During the French Revolution, Catholic clergy in France who agreed to swear an oath to the Civil Constitution of the Clergy were called prêtres jureurs (English: "juring priests"). They were regarded as traitors to the faith by many Catholics, including the pope and Queen Marie Antoinette—who famously refused to confess to a juring priest while on the gallows for her execution, thinking it would be an invalid sacrament.

== History of the term ==
The term was used pejoratively in the Catholic clergy to refer to priests who took an oath to the Civil Constitution of the Clergy on July 10, 1790. Pope Pius VI, in an instruction of September 26, 1791, and in an apostolic letter of March 19, 1792, forbade the faithful to receive communion, the sacrament of marriage, or any other sacrament from the hands of a parish priest or other juring priest, except for baptism in case of urgent necessity and when there is no priest nearby with legitimate authority. He also forbade the faithful to attend Mass, public prayer, or any other ceremony held by a juring priest and forbids non-juring priests to have any relationship with them in the spiritual order. A juring priest who assumes a function in the spiritual order was regarded an "intruder", a "rebel".

To the question of whether a member of the faithful could assist or act as godfather in a baptism performed by a juring priest, the papal instruction answered: "No to both questions: for the reason that this jureur, this intruder, is certainly schismatic; their schism is notorious". The Pope recommended that jureurs should no longer be admitted to the clergy unless they were completely recantation and underwent severe penance; some bishops went so far as to definitively refuse any reconciliation to "schismatics". In Catholic regions, especially in western France, jureurs were ostracized by the faithful and sometimes driven out by peasants with pitchforks.

Famously, Queen Marie Antoinette refused to confess to a juring priest while on the gallows for her execution, convinced by the papal instruction that it would be invalid sacrament.

The Concordat of July 15, 1801, concluded between the representatives of Napoleon Bonaparte, the First Consul, and Pope Pius VII, put an end to the rift between the sworn clergy ("jureur") and the refractory clergy (who had refused to take the oath). The First Consul wanted this regulation to be applied immediately and so, on May 8, 1802, the minister Portalis wrote to the "civil archbishops and bishops", asking them to choose one of their vicars from the constitutional clergy and "a third or a quarter" of their parish priests and canons from this clergy. This instruction provoked the indignation of priests like Jean Brion, parish priest of Cirières in the Deux-Sèvres region: "Gentlemen, if the 'citizen-bishop' of Poitiers (...) sends me a juring priest to check my accounts, I will throw the odious character out of the door!"

___

● Required tasks:
A) Summarize the text on juring priests in two sentences.
B) Print everything in the text on juring priests from "To the question" down to "peasants with pitchforks.", with no changes.

___

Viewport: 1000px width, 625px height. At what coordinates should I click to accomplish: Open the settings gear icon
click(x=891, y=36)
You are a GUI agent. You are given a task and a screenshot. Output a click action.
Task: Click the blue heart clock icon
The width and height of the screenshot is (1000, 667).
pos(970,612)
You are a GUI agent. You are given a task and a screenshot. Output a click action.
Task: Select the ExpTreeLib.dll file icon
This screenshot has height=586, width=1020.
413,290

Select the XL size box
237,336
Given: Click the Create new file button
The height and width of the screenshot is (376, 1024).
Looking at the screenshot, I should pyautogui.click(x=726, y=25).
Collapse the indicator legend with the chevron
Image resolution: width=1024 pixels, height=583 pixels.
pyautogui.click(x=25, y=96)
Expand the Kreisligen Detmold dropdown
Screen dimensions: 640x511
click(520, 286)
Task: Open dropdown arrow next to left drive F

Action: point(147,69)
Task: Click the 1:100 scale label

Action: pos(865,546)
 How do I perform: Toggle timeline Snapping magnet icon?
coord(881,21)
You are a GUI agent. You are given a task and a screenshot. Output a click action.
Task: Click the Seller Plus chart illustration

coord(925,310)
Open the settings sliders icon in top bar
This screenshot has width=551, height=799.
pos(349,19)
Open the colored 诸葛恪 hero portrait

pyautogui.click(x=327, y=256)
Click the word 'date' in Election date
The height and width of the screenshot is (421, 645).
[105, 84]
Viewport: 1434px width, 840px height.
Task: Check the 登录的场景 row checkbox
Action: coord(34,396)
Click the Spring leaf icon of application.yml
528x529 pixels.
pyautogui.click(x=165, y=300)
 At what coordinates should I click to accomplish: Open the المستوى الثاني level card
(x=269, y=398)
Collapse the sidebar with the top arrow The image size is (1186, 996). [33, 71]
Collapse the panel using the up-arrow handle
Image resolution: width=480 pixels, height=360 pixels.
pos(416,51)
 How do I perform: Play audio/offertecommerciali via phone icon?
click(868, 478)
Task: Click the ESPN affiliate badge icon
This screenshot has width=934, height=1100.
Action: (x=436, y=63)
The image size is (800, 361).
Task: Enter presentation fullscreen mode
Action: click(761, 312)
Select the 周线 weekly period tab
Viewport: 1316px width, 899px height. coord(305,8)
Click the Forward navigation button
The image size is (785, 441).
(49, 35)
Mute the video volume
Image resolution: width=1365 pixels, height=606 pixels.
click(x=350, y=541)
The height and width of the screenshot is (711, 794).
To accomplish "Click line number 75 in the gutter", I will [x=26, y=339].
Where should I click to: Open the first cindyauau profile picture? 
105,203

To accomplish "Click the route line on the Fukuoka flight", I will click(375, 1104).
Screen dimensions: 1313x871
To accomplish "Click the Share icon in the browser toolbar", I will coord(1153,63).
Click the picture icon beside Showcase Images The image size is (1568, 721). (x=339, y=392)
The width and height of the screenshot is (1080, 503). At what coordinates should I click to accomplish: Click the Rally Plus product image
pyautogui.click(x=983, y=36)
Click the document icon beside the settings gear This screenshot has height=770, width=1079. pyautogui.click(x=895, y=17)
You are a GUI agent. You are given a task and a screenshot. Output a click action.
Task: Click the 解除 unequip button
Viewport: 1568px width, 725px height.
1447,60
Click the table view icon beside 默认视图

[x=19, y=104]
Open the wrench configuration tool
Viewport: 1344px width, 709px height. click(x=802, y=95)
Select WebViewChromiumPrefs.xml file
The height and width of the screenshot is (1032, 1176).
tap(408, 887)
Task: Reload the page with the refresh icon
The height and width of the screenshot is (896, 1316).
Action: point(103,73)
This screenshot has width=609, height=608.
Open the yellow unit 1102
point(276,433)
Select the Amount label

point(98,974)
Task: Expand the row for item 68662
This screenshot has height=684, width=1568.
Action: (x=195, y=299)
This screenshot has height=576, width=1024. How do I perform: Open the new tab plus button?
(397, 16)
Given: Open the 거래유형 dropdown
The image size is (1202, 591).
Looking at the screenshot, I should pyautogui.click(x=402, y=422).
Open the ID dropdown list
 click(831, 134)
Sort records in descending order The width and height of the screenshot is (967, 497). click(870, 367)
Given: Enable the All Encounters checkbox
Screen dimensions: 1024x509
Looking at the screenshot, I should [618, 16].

___

● Solutions below:
A) During the French Revolution, Catholic clergy who swore an oath to the Civil Constitution of the Clergy were called juring priests, and Pope Pius VI forbade the faithful to receive sacraments from them or attend their ceremonies, calling such a priest an intruder and certainly schismatic. In Catholic regions they were ostracized by the faithful, and the Concordat of July 15, 1801, between representatives of Napoleon Bonaparte and Pope Pius VII ended the rift between the sworn and refractory clergy.

B)
To the question of whether a member of the faithful could assist or act as godfather in a baptism performed by a juring priest, the papal instruction answered: "No to both questions: for the reason that this jureur, this intruder, is certainly schismatic; their schism is notorious". The Pope recommended that jureurs should no longer be admitted to the clergy unless they were completely recantation and underwent severe penance; some bishops went so far as to definitively refuse any reconciliation to "schismatics". In Catholic regions, especially in western France, jureurs were ostracized by the faithful and sometimes driven out by peasants with pitchforks.